-- Start Passage given --
Loader, her father, her mother, four of her younger sisters, and a younger brother were eight of some 1,865 Mormon emigrants seeking to cross the 1,300 miles from where the railroad ended in Iowa to Salt Lake City, following the trail pioneered by Brigham Young’s lead company of Mormons, who in 1847 had founded their new Zion in the Great Basin. The 1856 emigrants, however, were not traveling, as had Young’s party, in covered ox-wagons, but were serving instead as their own beasts of burden. From Iowa City all the way to the city of the Saints, they would push or pull wooden handcarts freighted with three months’ supply of clothing, gear, and some food. Each pilgrim was strictly limited to 17 pounds of personal baggage and a meager pound of flour per day.
The “Divine Handcart Scheme,” as the Latter-day Saints called it, was Brigham Young’s brainchild. Its chief motive was to save money, as the prophet sought to bring as many European converts (mostly from the working-class poor of Britain and Scandinavia) to Zion—in the first instance to save their souls, but also to shore up his breakaway theocracy against an anticipated offensive by the U.S. Army, which would, in fact, take place less than two years in the future.
-- End Passage given --
-- Start Data block --
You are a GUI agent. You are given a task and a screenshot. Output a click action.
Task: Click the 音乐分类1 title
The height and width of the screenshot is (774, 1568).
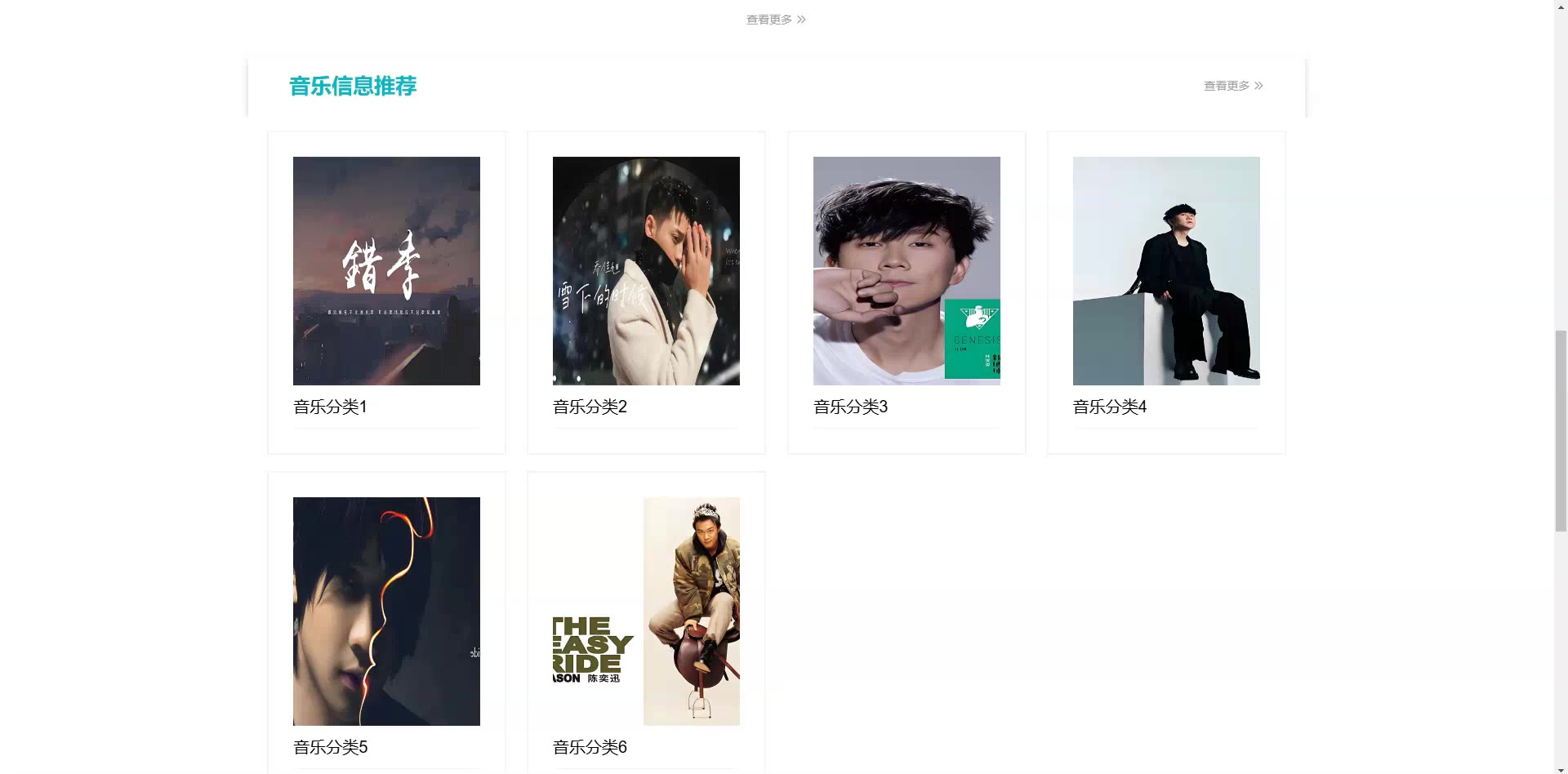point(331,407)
-- End Data block --
◆ Work to do
A. Answer from the passage on the Mormon handcart emigrants:
(i) How many pounds of personal baggage was each pilgrim allowed?
(ii) What name did the Latter-day Saints give the handcart plan?
(iii) In what year did Brigham Young's lead company found their new Zion in the Great Basin?
B. Go on with the passage on the Mormon handcart emigrants, picking up right after its last sentence.
The lines are separate material and have nothing to do with the passage on the Mormon handcart emigrants.

◆ Task answers
A.
(i) 17 pounds
(ii) The "Divine Handcart Scheme"
(iii) 1847

B.
For Loader, as the emigrants approached Florence, the trek had taken on an ominous new cast. Her 57-year-old father, James, had been growing weaker by the day. Now his legs and feet were so badly swollen that it was hard for him to walk. During the next two months, the Loader family would find itself caught in the vortex of the greatest disaster of North American westward migration. The part-time seamstress, who had just arrived in the New World, would put down the single most vivid account of the ordeal by any of the nearly 2,000 handcart Saints.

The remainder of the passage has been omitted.